● What is being asked
Within the records below, how many lines contain "marker"? The answer is that number alone.

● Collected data
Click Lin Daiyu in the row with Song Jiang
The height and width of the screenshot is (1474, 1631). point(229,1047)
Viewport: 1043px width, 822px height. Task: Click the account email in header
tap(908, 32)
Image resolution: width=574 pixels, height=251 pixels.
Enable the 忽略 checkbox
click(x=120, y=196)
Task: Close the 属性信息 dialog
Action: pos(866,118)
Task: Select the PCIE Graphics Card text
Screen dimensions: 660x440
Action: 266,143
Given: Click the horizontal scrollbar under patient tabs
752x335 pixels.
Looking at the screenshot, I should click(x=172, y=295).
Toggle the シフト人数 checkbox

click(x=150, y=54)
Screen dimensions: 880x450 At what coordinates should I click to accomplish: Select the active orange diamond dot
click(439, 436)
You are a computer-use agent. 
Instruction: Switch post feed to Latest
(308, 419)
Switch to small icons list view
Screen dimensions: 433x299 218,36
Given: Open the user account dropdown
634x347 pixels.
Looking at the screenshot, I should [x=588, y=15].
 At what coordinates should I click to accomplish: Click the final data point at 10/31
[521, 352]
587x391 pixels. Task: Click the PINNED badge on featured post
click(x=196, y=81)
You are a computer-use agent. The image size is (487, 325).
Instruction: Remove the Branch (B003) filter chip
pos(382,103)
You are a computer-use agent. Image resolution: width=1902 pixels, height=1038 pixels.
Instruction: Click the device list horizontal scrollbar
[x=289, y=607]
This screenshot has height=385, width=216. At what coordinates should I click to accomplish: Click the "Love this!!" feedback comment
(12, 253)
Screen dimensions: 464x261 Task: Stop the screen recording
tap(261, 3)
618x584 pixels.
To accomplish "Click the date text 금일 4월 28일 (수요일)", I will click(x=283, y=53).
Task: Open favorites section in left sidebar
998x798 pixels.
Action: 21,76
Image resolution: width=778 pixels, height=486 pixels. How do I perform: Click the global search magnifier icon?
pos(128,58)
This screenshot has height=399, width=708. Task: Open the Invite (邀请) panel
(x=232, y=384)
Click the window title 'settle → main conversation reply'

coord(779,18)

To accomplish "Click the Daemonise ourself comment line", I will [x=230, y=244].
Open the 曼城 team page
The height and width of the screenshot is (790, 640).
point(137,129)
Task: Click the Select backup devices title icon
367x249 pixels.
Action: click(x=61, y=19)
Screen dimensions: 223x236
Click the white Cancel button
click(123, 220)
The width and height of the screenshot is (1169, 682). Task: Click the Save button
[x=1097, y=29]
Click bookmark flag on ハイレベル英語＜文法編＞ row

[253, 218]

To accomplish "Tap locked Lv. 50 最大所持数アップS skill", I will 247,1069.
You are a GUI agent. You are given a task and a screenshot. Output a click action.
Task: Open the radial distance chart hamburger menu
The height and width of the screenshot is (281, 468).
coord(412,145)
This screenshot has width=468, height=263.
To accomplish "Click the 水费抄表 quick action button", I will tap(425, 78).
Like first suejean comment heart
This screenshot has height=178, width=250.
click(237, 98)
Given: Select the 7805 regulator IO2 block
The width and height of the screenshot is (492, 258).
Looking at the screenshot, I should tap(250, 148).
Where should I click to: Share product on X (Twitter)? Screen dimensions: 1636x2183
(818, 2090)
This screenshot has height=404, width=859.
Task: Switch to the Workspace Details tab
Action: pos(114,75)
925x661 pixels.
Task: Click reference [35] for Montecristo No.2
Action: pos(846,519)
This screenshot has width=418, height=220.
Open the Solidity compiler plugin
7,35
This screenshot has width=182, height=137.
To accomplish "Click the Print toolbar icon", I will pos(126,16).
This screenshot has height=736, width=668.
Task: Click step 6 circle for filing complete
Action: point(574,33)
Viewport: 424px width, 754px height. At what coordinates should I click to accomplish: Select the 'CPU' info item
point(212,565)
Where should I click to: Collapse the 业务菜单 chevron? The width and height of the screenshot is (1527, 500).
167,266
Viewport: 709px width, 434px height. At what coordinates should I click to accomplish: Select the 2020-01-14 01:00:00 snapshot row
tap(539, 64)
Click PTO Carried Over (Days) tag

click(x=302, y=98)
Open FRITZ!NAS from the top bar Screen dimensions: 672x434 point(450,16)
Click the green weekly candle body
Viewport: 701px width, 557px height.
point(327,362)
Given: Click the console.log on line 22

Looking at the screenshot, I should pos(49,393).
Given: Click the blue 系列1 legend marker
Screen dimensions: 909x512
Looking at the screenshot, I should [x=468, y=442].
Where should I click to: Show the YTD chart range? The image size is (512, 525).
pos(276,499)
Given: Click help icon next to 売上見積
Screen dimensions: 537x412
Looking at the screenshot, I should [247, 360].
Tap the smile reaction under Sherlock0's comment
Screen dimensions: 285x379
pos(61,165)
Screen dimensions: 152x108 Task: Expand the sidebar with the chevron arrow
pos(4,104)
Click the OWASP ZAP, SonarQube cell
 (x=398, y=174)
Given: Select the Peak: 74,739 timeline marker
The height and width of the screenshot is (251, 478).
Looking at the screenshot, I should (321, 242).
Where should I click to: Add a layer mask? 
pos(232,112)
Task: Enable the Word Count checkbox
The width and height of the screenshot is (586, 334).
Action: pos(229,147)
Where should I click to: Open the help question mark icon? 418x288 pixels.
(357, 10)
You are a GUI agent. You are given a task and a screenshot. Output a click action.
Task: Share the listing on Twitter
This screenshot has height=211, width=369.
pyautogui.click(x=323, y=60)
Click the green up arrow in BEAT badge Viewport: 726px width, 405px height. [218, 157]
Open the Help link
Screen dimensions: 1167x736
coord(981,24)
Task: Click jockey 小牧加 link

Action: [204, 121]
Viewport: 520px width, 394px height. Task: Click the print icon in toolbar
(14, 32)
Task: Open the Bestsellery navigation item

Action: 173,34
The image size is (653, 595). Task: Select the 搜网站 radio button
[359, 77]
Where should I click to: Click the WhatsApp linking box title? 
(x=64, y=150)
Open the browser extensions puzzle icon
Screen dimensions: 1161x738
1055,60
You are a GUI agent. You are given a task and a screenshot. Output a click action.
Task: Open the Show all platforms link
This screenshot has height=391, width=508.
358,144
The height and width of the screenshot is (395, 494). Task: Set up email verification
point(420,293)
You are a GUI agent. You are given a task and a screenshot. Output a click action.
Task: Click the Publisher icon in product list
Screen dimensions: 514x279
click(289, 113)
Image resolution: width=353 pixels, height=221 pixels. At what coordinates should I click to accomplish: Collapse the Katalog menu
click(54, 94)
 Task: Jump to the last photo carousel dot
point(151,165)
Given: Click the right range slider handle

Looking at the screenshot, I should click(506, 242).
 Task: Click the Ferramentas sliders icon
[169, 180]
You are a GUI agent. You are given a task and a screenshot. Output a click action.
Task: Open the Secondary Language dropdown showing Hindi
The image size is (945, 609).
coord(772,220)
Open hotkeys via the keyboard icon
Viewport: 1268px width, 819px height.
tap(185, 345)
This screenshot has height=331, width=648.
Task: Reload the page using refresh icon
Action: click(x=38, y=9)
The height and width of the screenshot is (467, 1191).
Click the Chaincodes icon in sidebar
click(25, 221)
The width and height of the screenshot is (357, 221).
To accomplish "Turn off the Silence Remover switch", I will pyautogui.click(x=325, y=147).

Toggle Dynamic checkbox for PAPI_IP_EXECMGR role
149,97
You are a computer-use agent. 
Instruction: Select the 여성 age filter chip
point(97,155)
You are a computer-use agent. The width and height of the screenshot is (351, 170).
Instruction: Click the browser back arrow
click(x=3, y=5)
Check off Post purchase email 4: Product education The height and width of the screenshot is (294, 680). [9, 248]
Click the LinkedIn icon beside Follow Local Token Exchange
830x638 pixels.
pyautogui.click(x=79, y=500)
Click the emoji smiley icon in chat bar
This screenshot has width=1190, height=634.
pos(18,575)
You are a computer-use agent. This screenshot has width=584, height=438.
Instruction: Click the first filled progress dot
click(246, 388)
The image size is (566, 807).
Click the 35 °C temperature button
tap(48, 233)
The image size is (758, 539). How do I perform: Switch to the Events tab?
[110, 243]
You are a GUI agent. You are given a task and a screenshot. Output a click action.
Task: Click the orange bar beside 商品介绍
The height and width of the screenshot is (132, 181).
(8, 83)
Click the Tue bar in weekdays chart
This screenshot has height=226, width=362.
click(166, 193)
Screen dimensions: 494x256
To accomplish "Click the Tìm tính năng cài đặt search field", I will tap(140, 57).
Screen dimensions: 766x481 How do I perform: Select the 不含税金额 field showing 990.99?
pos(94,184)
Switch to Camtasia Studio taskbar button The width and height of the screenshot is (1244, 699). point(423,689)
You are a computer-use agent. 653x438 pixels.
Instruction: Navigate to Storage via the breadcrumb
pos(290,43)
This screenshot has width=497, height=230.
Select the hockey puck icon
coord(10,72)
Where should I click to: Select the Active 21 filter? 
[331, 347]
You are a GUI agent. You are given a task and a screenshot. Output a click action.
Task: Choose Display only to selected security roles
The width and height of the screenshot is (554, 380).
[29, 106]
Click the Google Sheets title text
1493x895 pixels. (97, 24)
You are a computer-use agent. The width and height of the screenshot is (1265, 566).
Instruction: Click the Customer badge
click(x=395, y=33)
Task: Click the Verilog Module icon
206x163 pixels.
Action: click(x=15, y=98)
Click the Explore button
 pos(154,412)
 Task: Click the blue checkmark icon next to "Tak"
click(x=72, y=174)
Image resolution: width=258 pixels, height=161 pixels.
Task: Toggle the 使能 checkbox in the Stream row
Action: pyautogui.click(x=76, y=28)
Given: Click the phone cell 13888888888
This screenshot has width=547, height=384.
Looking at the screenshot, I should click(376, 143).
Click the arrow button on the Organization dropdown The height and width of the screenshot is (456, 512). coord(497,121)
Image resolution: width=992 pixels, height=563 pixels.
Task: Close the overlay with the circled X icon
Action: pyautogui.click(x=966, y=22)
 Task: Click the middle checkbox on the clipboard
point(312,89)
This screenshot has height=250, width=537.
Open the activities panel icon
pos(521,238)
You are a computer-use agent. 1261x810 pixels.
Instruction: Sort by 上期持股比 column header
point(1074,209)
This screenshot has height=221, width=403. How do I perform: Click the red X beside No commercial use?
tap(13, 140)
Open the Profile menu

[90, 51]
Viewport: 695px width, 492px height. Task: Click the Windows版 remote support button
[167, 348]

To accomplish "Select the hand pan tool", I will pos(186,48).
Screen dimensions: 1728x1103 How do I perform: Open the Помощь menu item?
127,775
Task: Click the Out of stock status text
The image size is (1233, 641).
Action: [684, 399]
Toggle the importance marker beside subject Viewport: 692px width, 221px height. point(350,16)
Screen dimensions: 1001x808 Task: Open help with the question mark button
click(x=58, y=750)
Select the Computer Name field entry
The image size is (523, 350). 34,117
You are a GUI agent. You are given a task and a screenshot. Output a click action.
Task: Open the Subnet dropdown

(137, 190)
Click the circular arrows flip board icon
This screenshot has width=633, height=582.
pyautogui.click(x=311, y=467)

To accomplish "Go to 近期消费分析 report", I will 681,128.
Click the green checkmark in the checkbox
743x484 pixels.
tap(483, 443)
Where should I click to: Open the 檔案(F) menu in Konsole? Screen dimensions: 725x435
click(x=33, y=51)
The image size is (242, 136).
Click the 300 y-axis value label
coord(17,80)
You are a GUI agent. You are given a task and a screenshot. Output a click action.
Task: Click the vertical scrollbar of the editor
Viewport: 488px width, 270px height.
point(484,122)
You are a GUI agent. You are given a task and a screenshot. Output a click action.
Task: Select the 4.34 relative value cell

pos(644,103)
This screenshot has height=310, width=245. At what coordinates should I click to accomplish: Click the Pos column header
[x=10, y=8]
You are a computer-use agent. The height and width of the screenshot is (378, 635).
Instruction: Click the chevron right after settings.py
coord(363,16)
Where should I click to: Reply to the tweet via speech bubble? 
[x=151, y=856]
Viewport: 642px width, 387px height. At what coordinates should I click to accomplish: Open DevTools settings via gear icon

● Result for this task
3